* **Work instruction**:
Look below and pull out each line with the word "computer".

Stored items from a collection:
>>>
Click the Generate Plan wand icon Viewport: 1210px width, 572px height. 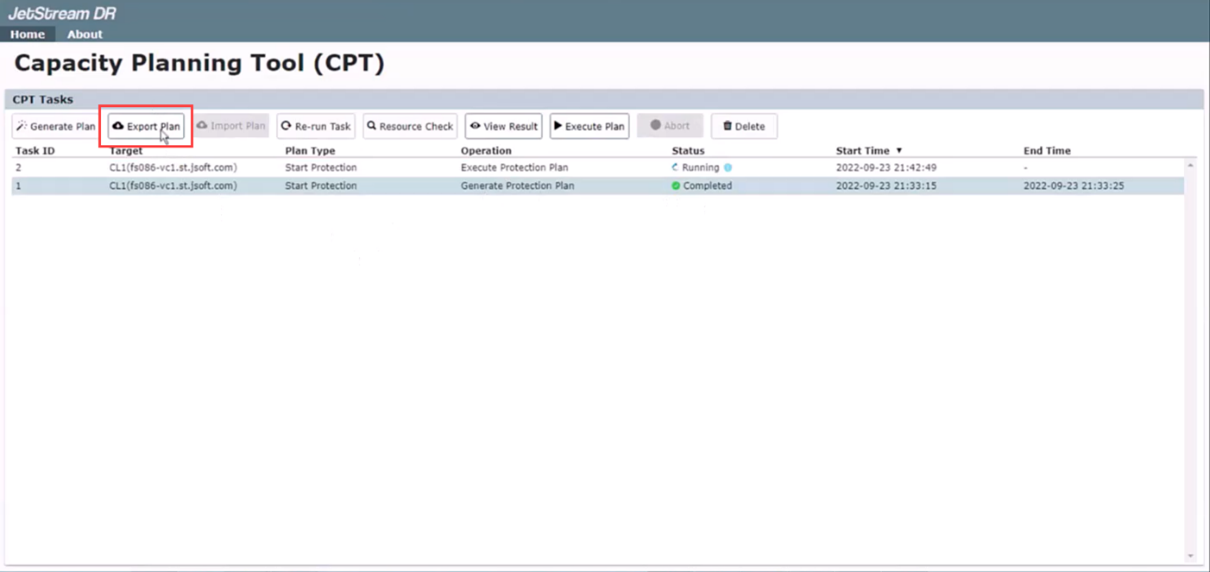tap(21, 126)
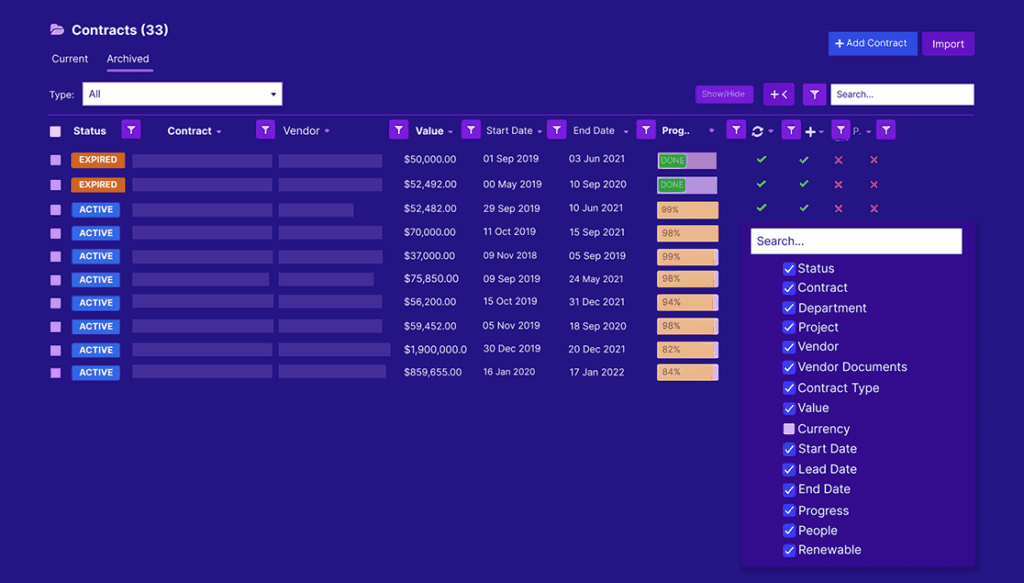Switch to the Current tab
The height and width of the screenshot is (583, 1024).
(70, 59)
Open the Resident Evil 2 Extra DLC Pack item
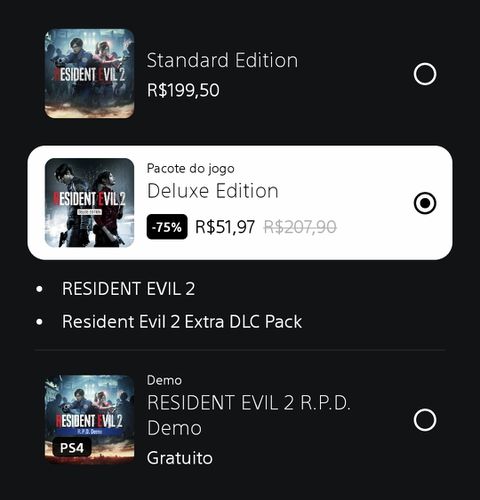Screen dimensions: 480x500 pyautogui.click(x=182, y=322)
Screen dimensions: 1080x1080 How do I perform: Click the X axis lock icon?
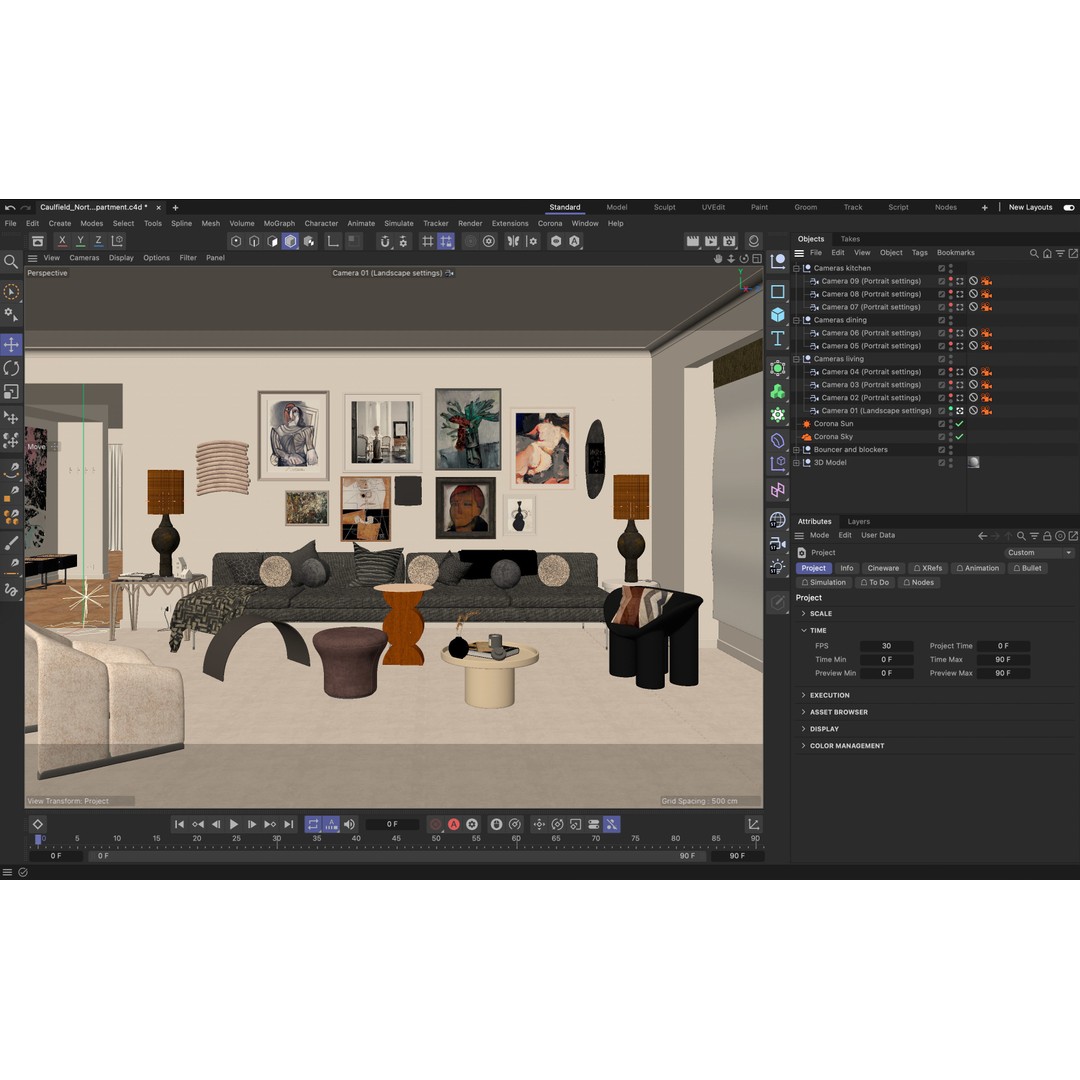(x=61, y=241)
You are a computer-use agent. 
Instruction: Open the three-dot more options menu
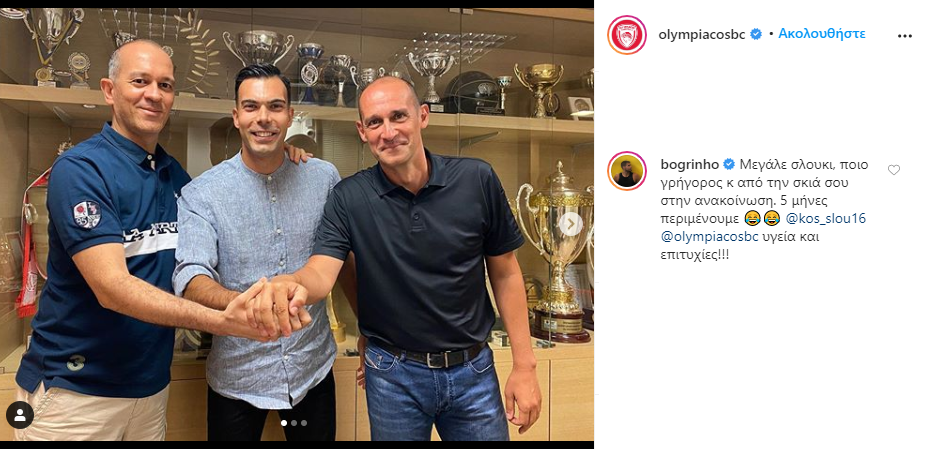click(904, 36)
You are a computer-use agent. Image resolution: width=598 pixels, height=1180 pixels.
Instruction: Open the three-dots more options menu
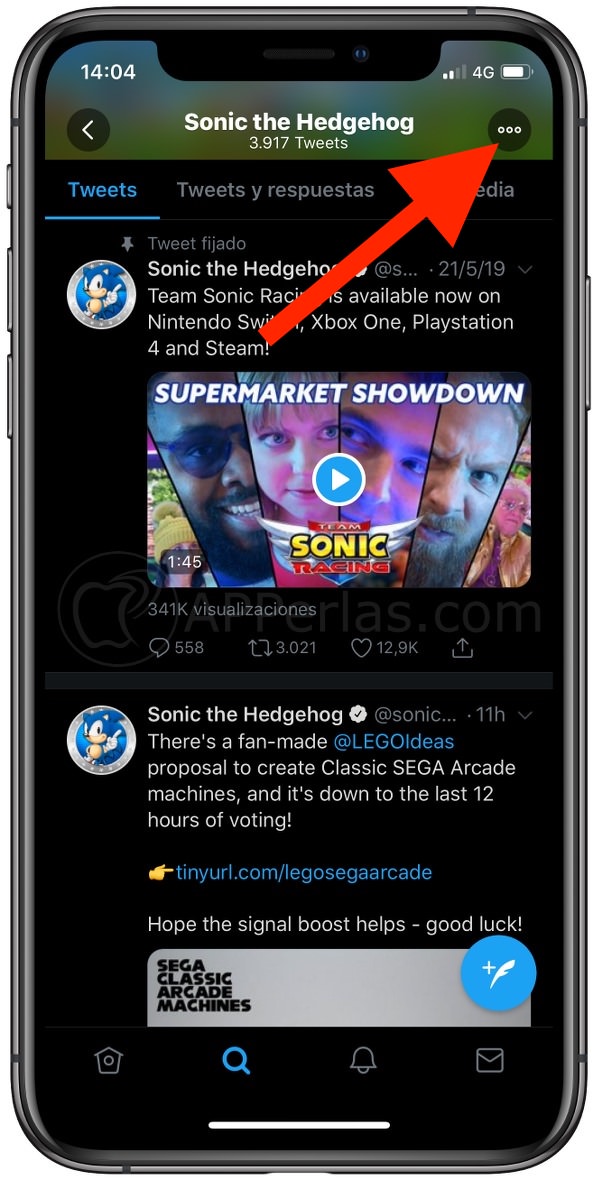click(509, 129)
<<<
* **Answer space**:
You are a computer-use agent. 
You are a computer-use agent. Image resolution: width=598 pixels, height=1180 pixels.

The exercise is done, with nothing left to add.